The sessions have led to add-ons such as a martini bar and oyster-shucking stations—unique options that have impressed clients, particularly those who have visited quite a few times. “The add-ons can really enhance the occasion,” he says. “Instead of just being a function or an event, it becomes a memorable occasion.”
While motivation is essential, Roberts is keenly aware of staff exhaustion, particularly when a wedding may run for 10 hours. Personal service is a priority, with a team of seven looking after 100 guests (one staff member per 20 guests, plus a bartender and a supervisor).
“We’re always looking at new ways to improve. This year, we’re using our cellar to grow our own mushrooms on-site.”—John Offenhauser, chef de cuisine, Customs House, Brisbane
“It’s important to give the team encouragement during the night. If we have extremely long functions, we’ll bring in two teams. I don’t want anyone working an incredibly long shift—it’s impossible to give 110 per cent for over 10 hours at a time.”
Roberts makes a point of keeping up to date with current trends in the restaurant and function industry, and also works closely with the chef de cuisine, John Offenhauser.
“We’re certainly giving guests a unique restaurant experience when they come to our events,” says Offenhauser, who’s been working at Customs House for the past nine years. “We’re always looking at new ways to improve. This year we’re using our cellar to grow our own mushrooms on site.”
Being in the CBD, the venue doesn’t have the space for a market garden but underneath the heritage building was a humid sandstone cellar, perfect for growing shiitake and oyster mushrooms.
The chef de cuisine has developed a mix of degustation dinners and sharing experiences—popular options for weddings. “We’ve produced family-style share platters that are placed down the middle of the table.

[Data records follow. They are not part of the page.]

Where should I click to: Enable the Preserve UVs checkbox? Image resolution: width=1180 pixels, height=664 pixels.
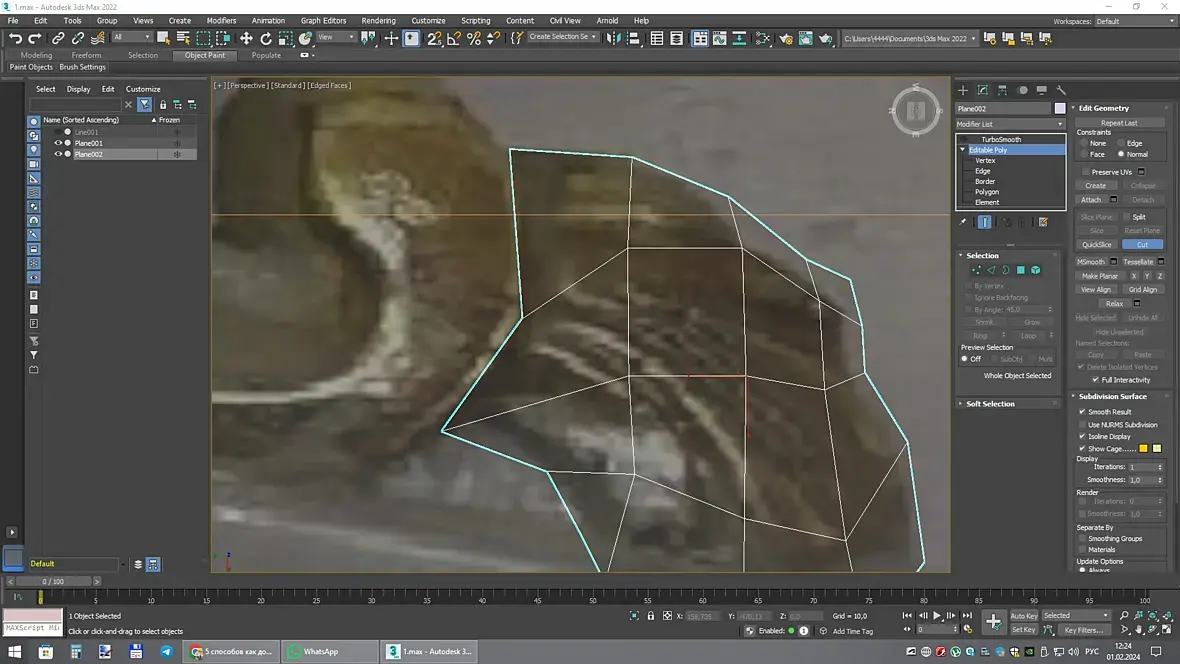point(1086,172)
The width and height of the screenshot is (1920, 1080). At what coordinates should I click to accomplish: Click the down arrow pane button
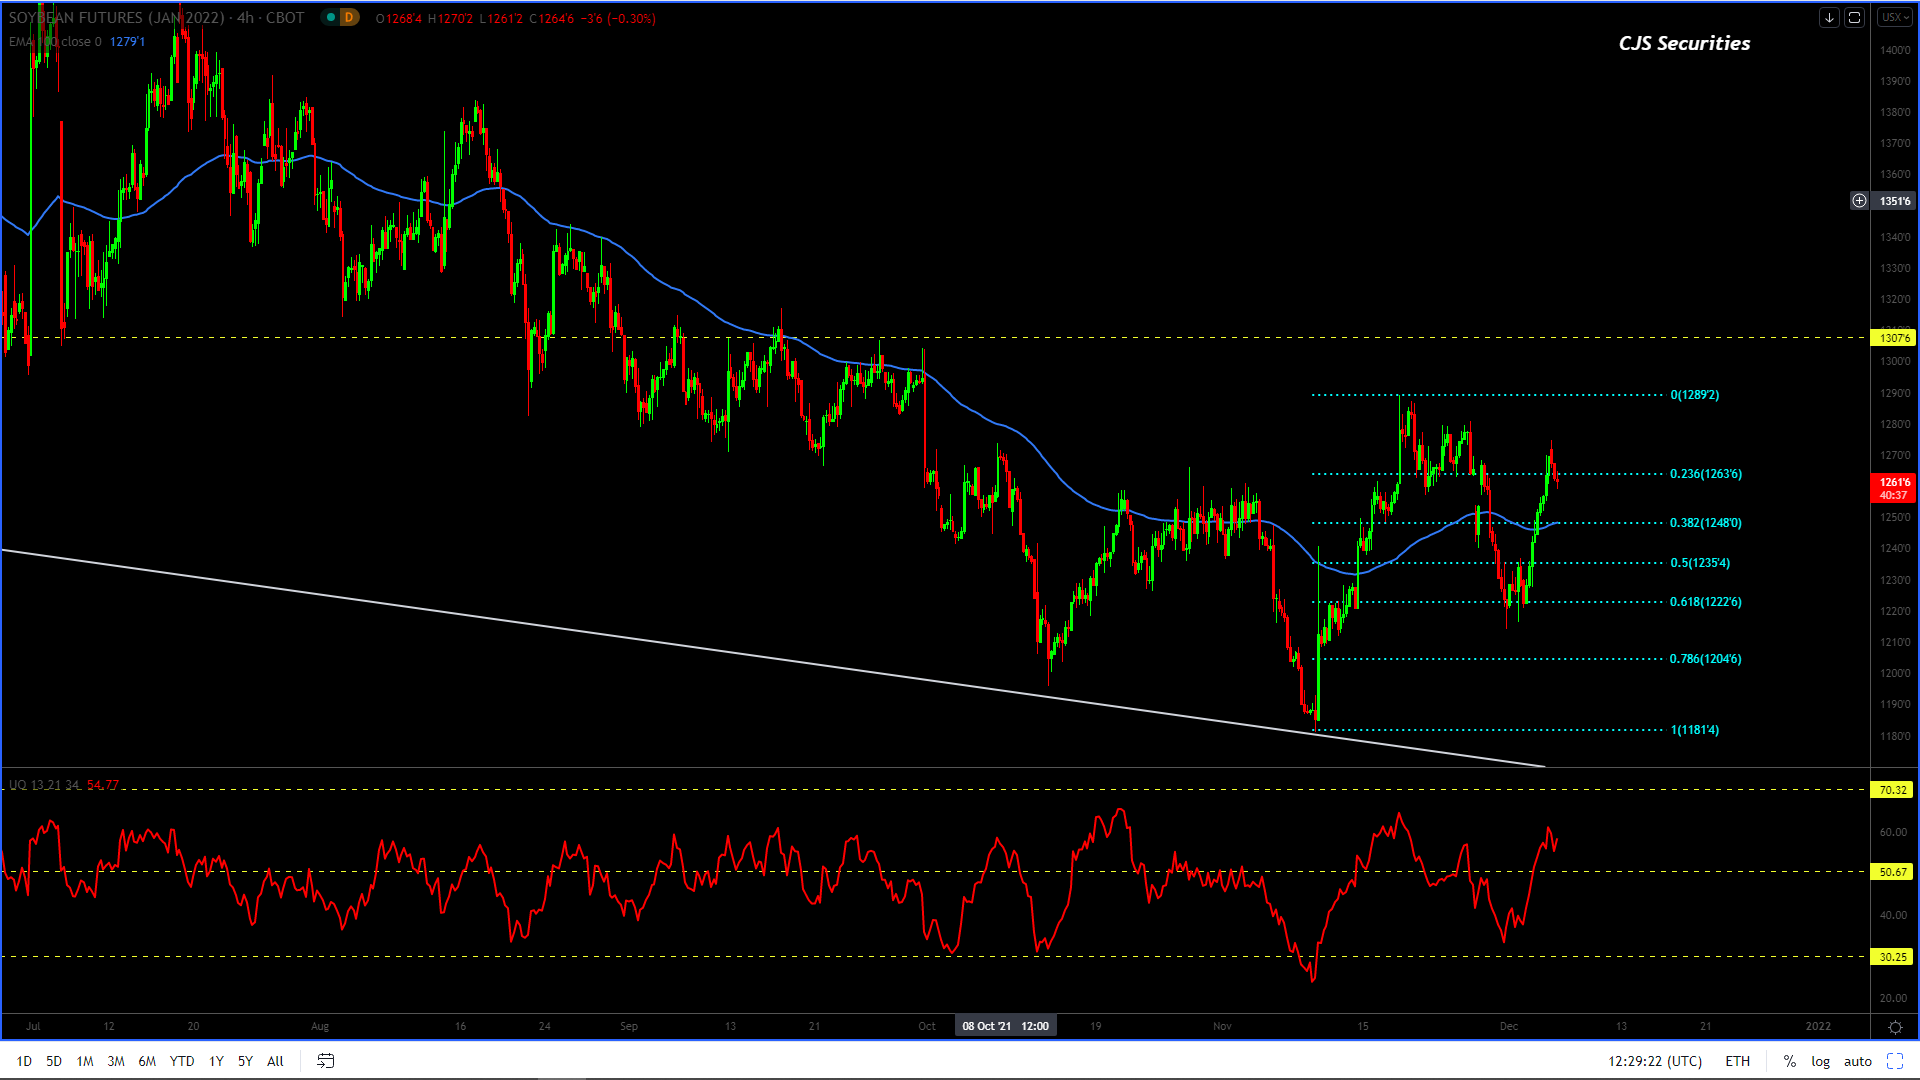click(x=1829, y=17)
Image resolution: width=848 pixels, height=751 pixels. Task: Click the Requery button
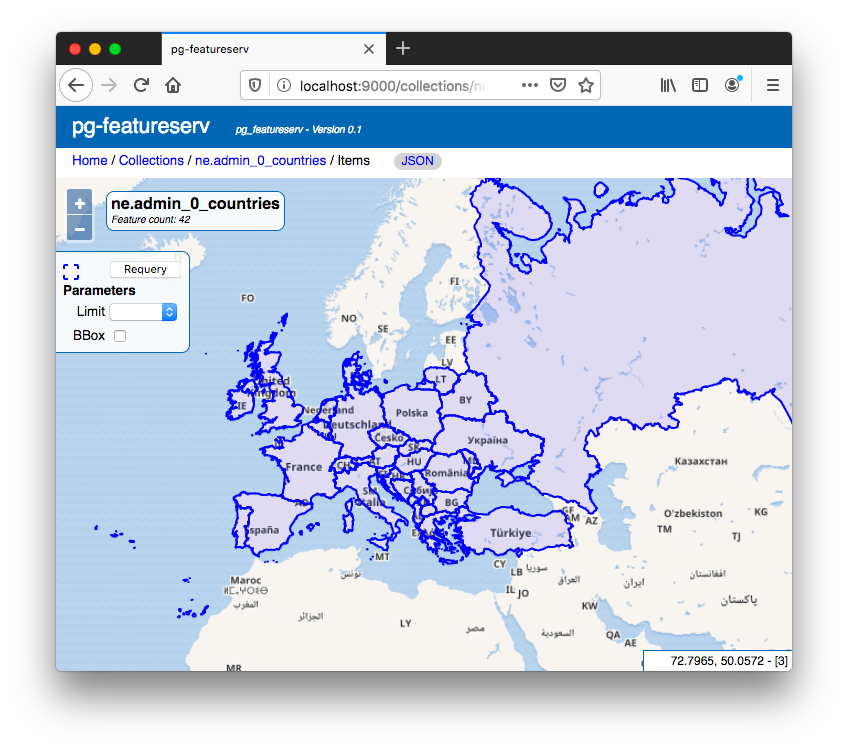pyautogui.click(x=145, y=268)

We’re always innovating, changing and evolving our menus while keeping up to date with the latest trends in how people like to dine.”
Offenhauser and his chefs run regular menu tastings with the staff, covering everything from recipes to dietary requirements. “The wait staff need to be aware of food that’s gluten-free or dairy-free on the menu so they can answer any tricky questions from customers,” he says.
Customs House has evolved its marketing by cutting back on print advertising and spending more on social media and search engine optimisation (SEO).
Roberts says, “SEO for a location-based catering venue is absolutely essential. If a bride is looking for a venue, they’re likely to type in ‘Brisbane wedding venues’ and that will probably give them their short list. With our Facebook, we can target people when they change their status from being in a relationship to engaged so that our ads pop up in their feed.”
Roberts also ensures that the building’s heritage is respected. Built in 1884, Customs House has been running an opulent ballroom, elegant boardrooms, seminar rooms and a licensed restaurant for two decades. Maintenance and restoration work are required each year.
“We’re very conscious of keeping our rooms fresh and painted,” says Roberts. “Earlier this year, we did a major refurbishment on our lower level to create a state-of-the-art event space. It’s quite unique to have such a contemporary space in a traditional building. Corporate clients love it because it offers built-in audiovisual equipment and cutting-edge sound and lighting.”
Customs House’s simple business plan—a cohesive team serving an inspired menu in a beautiful space equipped with the latest technology—makes it clear that this Caterer of the Year has many more awards to look forward to.